This is big news, right?
However, Microsoft has been unusually quiet about the new artificial intelligence. There were no press releases or other significant announcements this week.
VALL-E has sent ripples throughout the tech community. Despite the company's uncharacteristic marketing reluctance in regards to the launch, the implications of the neural codec language model are undeniable.
But, What Does This Mean?
On the one hand, the potential for this technology to revolutionize industries such as customer service and podcasting is staggering. On the other hand, the prospect of scammers and cybercriminals utilizing this technology to impersonate individuals is a genuine concern.

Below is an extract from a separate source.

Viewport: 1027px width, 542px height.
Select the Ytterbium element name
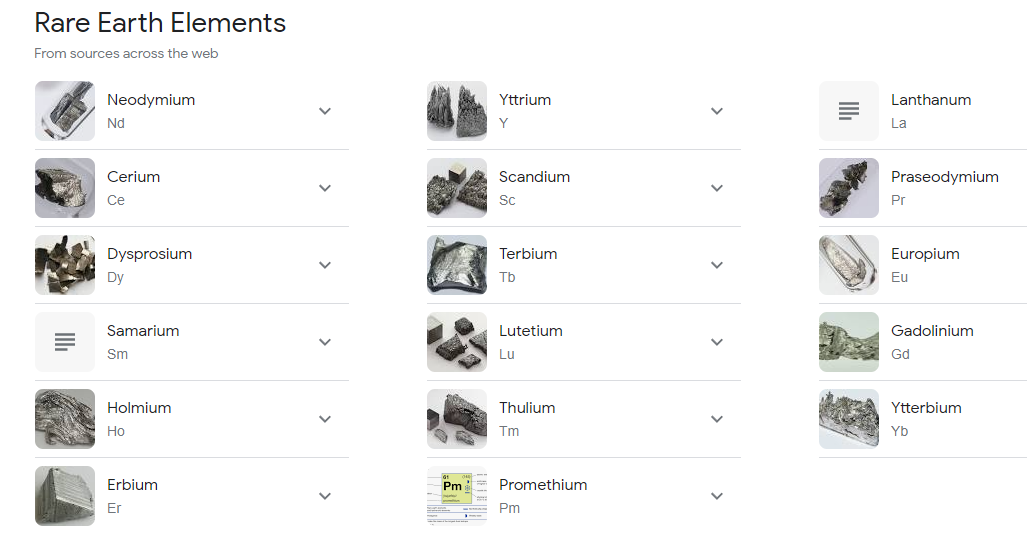pyautogui.click(x=926, y=408)
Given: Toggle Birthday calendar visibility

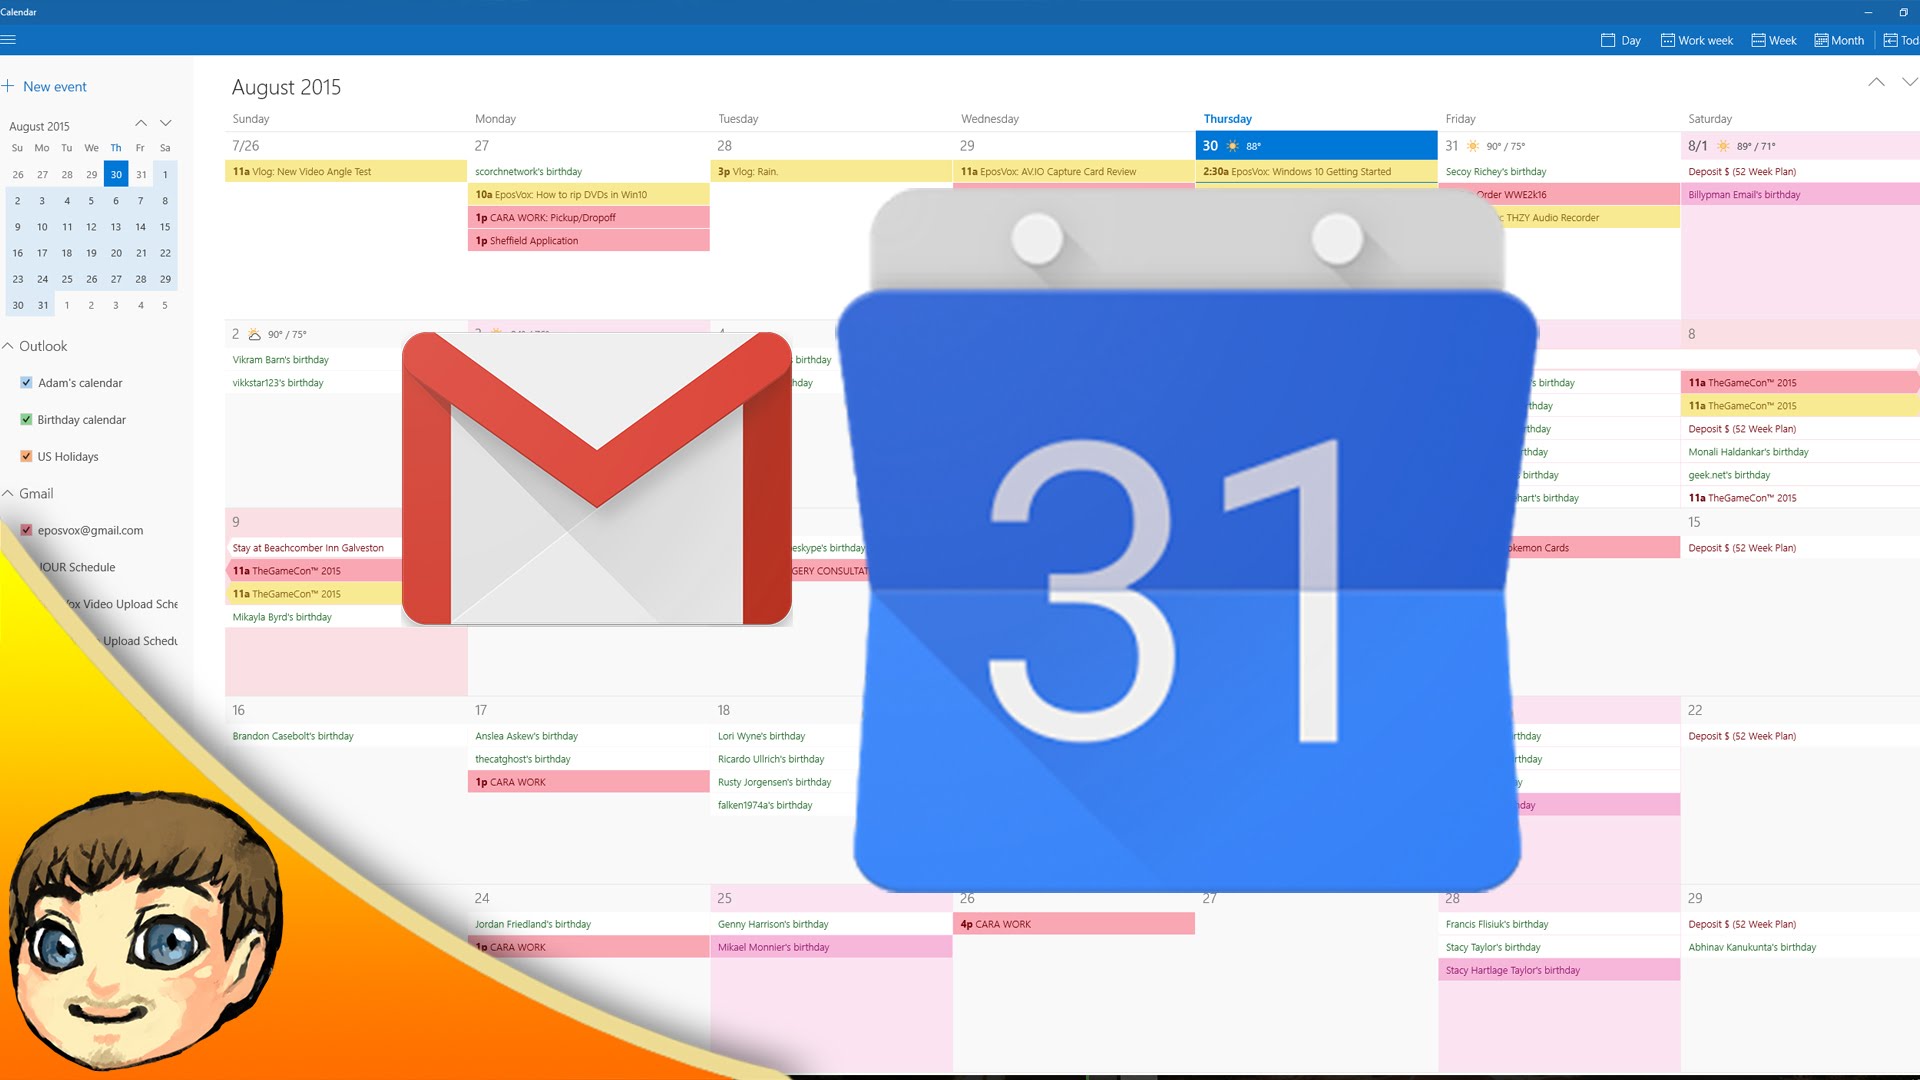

At the moment, it's impossible to know just how good VALL-E is since Microsoft has yet to release the tool to the public, although it has provided samples of the work that's been done. It's very impressive if that mimicry took only three seconds, and the voice could go on to speak for any length of time.
If it's as good as Microsoft says it is, while providing human characteristics like charisma, one could see why Microsoft is reportedly in talks to invest $10 billion into OpenAI LLC's ChatGPT.
VALL-E's Scammer Concerns
Microsoft trained the new VALL-E TTS system on 60,000 hours of English language speech. The tech firm used Meta's LibriLight audio library, which has over 7,000 audio recordings.
Surprisingly, the TTS tech can copy diction and speakers' speech. Most of VALL-E's audio is so similar that you won't notice any differences from the original ones.
This is where the problem starts.
The potential for scam artists goes through the roof. If a scam artist can get you to talk on the phone for three seconds, they are able to steal your voice. Imagine if they called your grandma, or bypassed a voice-recognition security device.
What's The Solution?
Researchers say that it is building a detection system.
This may leave people wondering: "Why did you do this at all, then?"
Quite often in medical and technological advancements, the answer is: "Because we could."
Creative AIs like DALL-E, ChatGPT, various deepfake algorithms, and countless others makes it feel like we are at an inflection point where these technological advances are breaking out of laboratories and into the real world.
As with all change, it brings exciting opportunities along with risks. We truly live in interesting times.